Normal 25-Hydroxyvitamin D Levels Are Associated with Less Proteinuria and Attenuate Renal Failure Progression in Children with CKD


Shroff R., Aitkenhead H., Costa N., TRIVELLI A., LITWIN M., PICCA S., ...Daha Fazla

JOURNAL OF THE AMERICAN SOCIETY OF NEPHROLOGY, cilt.27, sa.1, ss.314-322, 2016 (SCI-Expanded) identifier identifier identifier

  • Yayın Türü: Makale / Tam Makale
  • Cilt numarası: 27 Sayı: 1
  • Basım Tarihi: 2016
  • Doi Numarası: 10.1681/asn.2014090947
  • Dergi Adı: JOURNAL OF THE AMERICAN SOCIETY OF NEPHROLOGY
  • Derginin Tarandığı İndeksler: Science Citation Index Expanded (SCI-EXPANDED), Scopus
  • Sayfa Sayıları: ss.314-322
  • Çukurova Üniversitesi Adresli: Evet

Özet

Angiotensin-converting enzyme inhibitors (ACEi) for renin-angiotensin-aldosterone system (RAAS) blockade are routinely used to slow CKD progression. However, vitamin D may also promote renoprotection by suppressing renin transcription through cross-talk between RAAS and vitamin D-fibroblast growth factor-23 (FGF-23)-Klotho pathways. To determine whether vitamin D levels influence proteinuria and CKD progression in children, we performed a post hoc analysis of the Effect of Strict Blood Pressure Control and ACE Inhibition on Progression of CKD in Pediatric Patients (ESCAPE) cohort.

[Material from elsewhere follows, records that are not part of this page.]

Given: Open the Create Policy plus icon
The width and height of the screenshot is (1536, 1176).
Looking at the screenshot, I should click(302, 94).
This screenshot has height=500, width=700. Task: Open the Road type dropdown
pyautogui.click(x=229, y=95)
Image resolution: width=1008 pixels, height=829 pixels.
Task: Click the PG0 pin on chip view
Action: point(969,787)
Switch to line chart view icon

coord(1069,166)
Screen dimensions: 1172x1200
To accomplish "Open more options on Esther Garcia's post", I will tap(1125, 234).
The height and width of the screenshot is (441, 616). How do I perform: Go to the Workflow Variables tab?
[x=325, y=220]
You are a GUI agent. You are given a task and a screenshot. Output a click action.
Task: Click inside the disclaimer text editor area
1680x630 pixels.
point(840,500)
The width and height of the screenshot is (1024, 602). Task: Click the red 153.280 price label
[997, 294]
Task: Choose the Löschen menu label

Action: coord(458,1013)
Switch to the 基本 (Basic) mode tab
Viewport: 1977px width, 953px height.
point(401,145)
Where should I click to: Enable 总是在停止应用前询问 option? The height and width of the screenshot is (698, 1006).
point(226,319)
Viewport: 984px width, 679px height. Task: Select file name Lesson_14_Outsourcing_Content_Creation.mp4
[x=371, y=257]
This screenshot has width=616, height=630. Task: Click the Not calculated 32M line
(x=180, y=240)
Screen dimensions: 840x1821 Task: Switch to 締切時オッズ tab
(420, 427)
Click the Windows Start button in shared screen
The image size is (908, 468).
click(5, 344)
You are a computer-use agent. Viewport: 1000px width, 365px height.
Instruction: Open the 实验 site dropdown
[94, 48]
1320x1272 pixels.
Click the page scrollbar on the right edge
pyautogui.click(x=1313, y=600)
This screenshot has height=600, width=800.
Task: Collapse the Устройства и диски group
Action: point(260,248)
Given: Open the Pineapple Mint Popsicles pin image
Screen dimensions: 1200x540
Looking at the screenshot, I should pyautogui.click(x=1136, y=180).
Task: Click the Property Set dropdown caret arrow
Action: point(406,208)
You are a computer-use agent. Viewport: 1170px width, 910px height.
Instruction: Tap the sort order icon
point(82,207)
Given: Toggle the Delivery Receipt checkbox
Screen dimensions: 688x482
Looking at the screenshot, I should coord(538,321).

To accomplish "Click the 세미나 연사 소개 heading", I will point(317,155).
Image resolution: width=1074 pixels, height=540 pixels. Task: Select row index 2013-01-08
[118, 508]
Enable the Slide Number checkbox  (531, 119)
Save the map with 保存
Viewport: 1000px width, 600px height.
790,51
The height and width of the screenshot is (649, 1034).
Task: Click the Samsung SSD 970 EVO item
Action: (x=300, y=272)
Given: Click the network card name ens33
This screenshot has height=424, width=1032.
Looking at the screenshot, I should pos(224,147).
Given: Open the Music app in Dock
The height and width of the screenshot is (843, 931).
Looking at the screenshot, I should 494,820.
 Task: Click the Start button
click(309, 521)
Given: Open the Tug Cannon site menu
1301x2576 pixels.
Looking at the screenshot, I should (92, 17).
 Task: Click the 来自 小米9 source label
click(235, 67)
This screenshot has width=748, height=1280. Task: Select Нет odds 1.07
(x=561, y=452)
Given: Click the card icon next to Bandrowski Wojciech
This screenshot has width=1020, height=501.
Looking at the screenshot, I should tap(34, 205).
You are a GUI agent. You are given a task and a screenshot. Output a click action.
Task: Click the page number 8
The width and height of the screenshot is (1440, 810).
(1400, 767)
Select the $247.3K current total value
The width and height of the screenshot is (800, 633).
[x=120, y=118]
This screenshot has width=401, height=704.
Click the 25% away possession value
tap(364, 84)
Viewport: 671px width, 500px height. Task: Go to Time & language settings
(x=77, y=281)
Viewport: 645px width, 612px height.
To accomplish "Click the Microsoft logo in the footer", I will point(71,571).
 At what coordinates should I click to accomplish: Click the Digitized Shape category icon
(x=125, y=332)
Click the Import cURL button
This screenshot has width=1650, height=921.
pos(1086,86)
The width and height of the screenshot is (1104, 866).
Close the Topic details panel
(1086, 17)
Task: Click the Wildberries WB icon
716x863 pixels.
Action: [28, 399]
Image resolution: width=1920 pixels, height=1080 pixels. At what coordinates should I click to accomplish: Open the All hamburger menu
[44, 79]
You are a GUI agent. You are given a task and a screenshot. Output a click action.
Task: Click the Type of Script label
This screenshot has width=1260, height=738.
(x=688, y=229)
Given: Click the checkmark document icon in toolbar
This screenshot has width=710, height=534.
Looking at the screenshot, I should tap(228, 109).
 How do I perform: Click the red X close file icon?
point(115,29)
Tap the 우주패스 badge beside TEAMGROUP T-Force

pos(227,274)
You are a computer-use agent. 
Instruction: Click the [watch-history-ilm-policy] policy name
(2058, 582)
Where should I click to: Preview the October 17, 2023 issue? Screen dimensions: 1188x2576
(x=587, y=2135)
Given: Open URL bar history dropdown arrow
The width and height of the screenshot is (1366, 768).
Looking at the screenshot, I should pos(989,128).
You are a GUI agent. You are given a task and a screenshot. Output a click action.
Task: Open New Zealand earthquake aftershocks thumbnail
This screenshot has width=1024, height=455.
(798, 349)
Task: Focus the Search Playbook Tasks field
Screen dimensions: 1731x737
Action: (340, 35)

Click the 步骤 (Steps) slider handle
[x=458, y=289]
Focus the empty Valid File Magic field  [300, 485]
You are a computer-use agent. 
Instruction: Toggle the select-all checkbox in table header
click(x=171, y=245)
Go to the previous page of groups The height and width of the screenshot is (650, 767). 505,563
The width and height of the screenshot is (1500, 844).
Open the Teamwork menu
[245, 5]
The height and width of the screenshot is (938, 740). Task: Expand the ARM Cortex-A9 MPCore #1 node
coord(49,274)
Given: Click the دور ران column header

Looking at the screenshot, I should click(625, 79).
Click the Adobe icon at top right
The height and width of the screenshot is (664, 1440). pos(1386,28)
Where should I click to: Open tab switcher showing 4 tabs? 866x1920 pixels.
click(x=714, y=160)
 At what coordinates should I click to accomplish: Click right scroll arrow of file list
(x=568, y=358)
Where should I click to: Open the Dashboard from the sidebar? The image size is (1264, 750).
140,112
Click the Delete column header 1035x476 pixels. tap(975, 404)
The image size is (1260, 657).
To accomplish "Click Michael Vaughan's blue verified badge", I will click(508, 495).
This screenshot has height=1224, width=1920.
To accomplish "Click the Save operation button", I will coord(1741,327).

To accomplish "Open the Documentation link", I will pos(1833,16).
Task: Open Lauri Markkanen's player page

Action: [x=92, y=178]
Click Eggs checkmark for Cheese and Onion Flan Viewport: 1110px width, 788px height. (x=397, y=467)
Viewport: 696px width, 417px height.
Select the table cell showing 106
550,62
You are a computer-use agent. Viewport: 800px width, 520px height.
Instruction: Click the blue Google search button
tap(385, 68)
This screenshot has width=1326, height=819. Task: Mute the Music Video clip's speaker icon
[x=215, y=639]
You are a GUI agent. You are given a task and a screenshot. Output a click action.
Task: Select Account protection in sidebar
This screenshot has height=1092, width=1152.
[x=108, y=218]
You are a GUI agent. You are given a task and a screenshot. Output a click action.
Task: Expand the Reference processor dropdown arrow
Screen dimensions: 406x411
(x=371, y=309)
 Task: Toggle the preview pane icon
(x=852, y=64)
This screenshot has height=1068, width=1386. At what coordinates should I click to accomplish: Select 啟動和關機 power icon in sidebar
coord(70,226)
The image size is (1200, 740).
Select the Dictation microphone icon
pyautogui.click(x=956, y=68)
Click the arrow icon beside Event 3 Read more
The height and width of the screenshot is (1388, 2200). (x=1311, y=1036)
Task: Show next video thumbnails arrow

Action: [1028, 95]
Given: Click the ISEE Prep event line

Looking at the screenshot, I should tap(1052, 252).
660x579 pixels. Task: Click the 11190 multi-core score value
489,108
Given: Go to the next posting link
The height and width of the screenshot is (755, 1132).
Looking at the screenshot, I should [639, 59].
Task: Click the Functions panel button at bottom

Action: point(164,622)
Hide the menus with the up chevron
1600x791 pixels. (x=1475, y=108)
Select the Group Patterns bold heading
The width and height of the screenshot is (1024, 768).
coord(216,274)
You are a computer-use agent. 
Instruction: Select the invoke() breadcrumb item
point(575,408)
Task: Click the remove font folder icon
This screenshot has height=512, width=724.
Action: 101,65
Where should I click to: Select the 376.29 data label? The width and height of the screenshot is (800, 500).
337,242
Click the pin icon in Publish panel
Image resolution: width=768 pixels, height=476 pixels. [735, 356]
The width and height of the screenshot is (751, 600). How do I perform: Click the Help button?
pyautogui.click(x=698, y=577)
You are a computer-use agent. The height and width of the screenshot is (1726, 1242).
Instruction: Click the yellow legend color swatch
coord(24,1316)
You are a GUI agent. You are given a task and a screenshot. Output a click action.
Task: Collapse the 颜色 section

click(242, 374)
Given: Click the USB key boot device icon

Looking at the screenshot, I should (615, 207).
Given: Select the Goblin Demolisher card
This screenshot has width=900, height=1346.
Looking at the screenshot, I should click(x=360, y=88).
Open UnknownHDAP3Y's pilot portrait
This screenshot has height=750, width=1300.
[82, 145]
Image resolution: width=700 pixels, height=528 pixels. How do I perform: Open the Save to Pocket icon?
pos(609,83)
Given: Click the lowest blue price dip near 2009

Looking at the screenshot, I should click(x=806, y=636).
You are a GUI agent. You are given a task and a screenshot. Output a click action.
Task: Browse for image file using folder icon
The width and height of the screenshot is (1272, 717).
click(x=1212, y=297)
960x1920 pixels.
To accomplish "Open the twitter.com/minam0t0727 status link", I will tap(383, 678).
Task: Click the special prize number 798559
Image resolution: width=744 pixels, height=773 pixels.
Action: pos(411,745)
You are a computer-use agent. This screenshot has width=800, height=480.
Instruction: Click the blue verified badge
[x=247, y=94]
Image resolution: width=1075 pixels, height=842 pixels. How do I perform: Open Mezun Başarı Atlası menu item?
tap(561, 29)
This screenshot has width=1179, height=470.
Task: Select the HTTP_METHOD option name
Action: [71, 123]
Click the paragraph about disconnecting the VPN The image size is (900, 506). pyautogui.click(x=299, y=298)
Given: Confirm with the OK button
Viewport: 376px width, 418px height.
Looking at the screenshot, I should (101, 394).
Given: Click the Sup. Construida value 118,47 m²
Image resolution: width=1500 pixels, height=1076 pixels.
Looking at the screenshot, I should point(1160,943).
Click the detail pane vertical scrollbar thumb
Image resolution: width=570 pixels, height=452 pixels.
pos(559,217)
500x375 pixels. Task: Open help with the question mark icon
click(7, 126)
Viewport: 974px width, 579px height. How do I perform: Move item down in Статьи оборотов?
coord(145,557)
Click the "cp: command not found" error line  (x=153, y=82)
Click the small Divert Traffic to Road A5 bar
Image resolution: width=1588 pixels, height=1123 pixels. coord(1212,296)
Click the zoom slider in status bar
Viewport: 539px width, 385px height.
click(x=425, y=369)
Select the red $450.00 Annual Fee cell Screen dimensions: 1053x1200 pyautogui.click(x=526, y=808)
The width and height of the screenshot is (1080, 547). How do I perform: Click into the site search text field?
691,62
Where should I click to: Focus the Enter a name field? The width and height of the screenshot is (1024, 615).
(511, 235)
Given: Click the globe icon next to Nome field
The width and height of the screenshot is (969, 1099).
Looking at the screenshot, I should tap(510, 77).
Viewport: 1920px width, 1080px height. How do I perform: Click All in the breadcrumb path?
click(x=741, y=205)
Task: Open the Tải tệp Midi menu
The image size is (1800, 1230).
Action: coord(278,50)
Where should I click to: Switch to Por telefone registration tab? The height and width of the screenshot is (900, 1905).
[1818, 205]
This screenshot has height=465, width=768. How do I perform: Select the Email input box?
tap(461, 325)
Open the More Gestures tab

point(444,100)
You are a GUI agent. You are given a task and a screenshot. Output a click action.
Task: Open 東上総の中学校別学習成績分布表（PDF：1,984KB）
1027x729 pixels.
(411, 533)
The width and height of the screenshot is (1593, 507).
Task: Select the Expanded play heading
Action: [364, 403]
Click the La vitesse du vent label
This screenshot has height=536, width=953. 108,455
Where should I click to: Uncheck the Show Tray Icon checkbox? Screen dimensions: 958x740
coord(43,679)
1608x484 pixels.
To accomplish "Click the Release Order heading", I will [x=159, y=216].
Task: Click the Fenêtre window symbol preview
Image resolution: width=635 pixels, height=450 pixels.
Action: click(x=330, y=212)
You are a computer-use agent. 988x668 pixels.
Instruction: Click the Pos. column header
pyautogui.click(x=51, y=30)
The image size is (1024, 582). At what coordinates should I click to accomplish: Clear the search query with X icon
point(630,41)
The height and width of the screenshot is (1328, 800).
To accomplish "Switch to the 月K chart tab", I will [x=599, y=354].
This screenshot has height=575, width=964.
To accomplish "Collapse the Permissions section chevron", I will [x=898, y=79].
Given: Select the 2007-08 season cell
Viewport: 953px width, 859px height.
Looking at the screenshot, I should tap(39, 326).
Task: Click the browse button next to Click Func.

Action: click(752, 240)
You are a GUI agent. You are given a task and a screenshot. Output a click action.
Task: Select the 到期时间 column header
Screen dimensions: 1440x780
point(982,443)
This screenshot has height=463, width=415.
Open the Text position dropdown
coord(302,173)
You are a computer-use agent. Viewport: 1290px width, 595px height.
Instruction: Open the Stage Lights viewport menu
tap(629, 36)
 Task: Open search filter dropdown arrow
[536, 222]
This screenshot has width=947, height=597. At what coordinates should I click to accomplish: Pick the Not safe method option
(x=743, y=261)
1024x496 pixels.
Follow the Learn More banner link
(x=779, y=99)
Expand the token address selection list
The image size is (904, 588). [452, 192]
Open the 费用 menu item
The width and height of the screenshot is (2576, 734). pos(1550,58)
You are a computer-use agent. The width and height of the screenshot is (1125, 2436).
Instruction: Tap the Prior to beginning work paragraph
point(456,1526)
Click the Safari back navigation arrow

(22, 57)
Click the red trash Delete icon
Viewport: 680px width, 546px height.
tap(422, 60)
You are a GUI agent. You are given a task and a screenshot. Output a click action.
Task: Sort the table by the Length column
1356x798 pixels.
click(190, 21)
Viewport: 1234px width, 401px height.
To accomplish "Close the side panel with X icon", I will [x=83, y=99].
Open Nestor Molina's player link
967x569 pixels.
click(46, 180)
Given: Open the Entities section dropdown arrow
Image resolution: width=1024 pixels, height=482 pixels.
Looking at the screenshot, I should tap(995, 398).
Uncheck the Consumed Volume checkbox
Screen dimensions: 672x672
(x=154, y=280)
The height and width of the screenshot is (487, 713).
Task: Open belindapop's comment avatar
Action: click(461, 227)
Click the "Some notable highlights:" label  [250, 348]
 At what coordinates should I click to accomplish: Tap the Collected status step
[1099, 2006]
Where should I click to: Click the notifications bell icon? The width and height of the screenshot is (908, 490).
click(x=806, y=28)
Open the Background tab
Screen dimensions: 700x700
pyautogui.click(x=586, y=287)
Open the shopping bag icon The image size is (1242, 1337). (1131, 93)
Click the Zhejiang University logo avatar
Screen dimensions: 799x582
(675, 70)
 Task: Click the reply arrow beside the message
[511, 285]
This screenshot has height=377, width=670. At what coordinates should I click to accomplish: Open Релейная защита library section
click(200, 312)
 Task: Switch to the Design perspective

In 167 children (median eGFR 51 ml/min per 1.73 m(2)), serum 25-hydroxyvitamin D (25(OH)D), FGF-23, and Klotho levels were measured at baseline and after a median 8 months on ACEi. Children with lower 25(OH)D levels had higher urinary protein/creatinine ratios at baseline (P=0.03) and at follow-up (P=0.006). Levels of 25(OH)D and serum vitamin D-binding protein were not associated, but 25(OH)D <= 50 nmol/L associated with higher diastolic BP (P=0.004). ACEi therapy also associated with increased Klotho levels (P<0.001). The annualized loss of eGFR was inversely associated with baseline 25(OH)D level (P<0.001, r=0.32). Five-year renal survival was 75% in patients with baseline 25(OH)D >= 50 nmol/L and 50% in those with lower 25(OH) D levels (P<0.001). This renoprotective effect remained significant but attenuated with ACEi therapy (P=0.05). Renal survival increased 8.2% per 10 nmol/L increase in 25(OH)D (P=0.03), independent of eGFR; proteinuria, BP, and FGF-23 levels; and underlying renal diagnosis. In children with CKD, 25(OH)D >= 50 nmol/L was associated with greater preservation of renal function. This effect was present but attenuated with concomitant ACEi therapy.